A parábola dos talentos (Mateus 25, 14-30) é hoje, a meu ver, perigosa: perigosa porque muitas vezes a ouvi comentar de uma maneira que, em vez de impelir os cristãos à conversão, parece confirmá-los no seu atual comportamento entre os outros homens e mulheres, no mundo e na Igreja.

Na verdade, esta parábola não é uma exaltação, um aplauso à eficiência, não é um hino à meritocracia, mas é uma verdadeira e autêntica contestação em relação ao cristão que muitas vezes é morno, sem iniciativa, satisfeito por aquilo que faz, receoso operante à mudança exigida pelos novos desafios ou pelas alteradas condições culturais da sociedade.

A parábola não confirma nem o “ativismo pastoral” em que caem muitas comunidades cristãs, muitos “agentes pastorais” que não sabem ler a esterilidade de todo o seu esforço, mas pede à comunidade cristã consciência, responsabilidade, laboriosidade, audácia e sobretudo criatividade. Não é a quantidade do fazer, das obras, nem o ganhar prosélitos que tornam cristã uma comunidade, mas a sua obediência à Palavra do Senhor que a impulsiona para novas fronteiras.

Leiamos então com inteligência esta parábola:

Na parábola, a dois servos o Senhor deixou muito, uma quantia substancial para que a façam frutificar; a um terceiro servo deixou um só lingote, que ainda assim não é pouco. Em todos eles depositou a sua confiança sem limites, confiando-lhes os seus bens. Cabe por isso aos servos não trair a grande confiança do proprietário e realizar uma sábia gestão dos bens. A cada um o proprietário dá em função da sua capacidade, e o seu dom é também uma tarefa: cuidar e fazer frutificar.

Para além da imagem dos talentos, o que é este dom, em definitivo? Segundo Ireneu de Lyon é a vida concedida por Deus a cada pessoa. A vida é um dom que não deve absolutamente ser desperdiçado. Infelizmente, temos de o constatar, para alguns a vida não tem valor algum.

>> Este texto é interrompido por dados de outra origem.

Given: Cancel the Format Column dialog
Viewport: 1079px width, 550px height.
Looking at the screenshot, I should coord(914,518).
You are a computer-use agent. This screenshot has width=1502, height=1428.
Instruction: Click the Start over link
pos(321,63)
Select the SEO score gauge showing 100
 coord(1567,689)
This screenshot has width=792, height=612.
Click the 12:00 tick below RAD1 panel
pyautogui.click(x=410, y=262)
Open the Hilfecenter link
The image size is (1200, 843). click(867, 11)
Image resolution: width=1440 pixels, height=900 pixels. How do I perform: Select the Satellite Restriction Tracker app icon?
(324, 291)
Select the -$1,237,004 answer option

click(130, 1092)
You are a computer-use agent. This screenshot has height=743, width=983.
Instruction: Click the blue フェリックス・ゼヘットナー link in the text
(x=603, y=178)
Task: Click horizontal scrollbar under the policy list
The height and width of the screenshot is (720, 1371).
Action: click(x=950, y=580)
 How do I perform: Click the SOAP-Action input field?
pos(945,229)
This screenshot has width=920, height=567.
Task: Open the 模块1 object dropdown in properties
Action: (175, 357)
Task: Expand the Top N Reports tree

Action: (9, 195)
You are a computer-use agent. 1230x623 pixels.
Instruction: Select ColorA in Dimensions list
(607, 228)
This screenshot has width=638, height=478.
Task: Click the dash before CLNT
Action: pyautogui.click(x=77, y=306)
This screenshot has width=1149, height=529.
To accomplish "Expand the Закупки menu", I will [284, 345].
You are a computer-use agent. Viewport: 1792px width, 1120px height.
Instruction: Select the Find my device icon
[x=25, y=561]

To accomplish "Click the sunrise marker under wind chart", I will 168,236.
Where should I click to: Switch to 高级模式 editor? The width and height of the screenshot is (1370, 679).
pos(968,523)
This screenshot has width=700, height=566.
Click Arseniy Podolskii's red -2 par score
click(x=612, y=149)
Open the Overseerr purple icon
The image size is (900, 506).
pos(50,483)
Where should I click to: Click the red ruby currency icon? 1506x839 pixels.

Porém só se vive uma vez, e fazê-lo com consciência e responsabilidade é decisivo para salvar uma vida ou perdê-la.

«Após muito tempo», o proprietário regressa e pede contas da confiança por ele colocada nos seus servos, os quais devem mostrar a sua capacidade de ser responsáveis, isto é, capazes de responder à confiança recebida.

Aquele que tinha recebido cinco talentos mostrou-se trabalhador, empreendedor, capaz de arriscar; por isso, quando entrega ao proprietário dez talentos, recebe dele o elogio: «Bem, servo bom e fiel (…) entra na alegria do teu Senhor». Acontece o mesmo para o segundo servo, também ele capaz de duplicar os talentos recebidos.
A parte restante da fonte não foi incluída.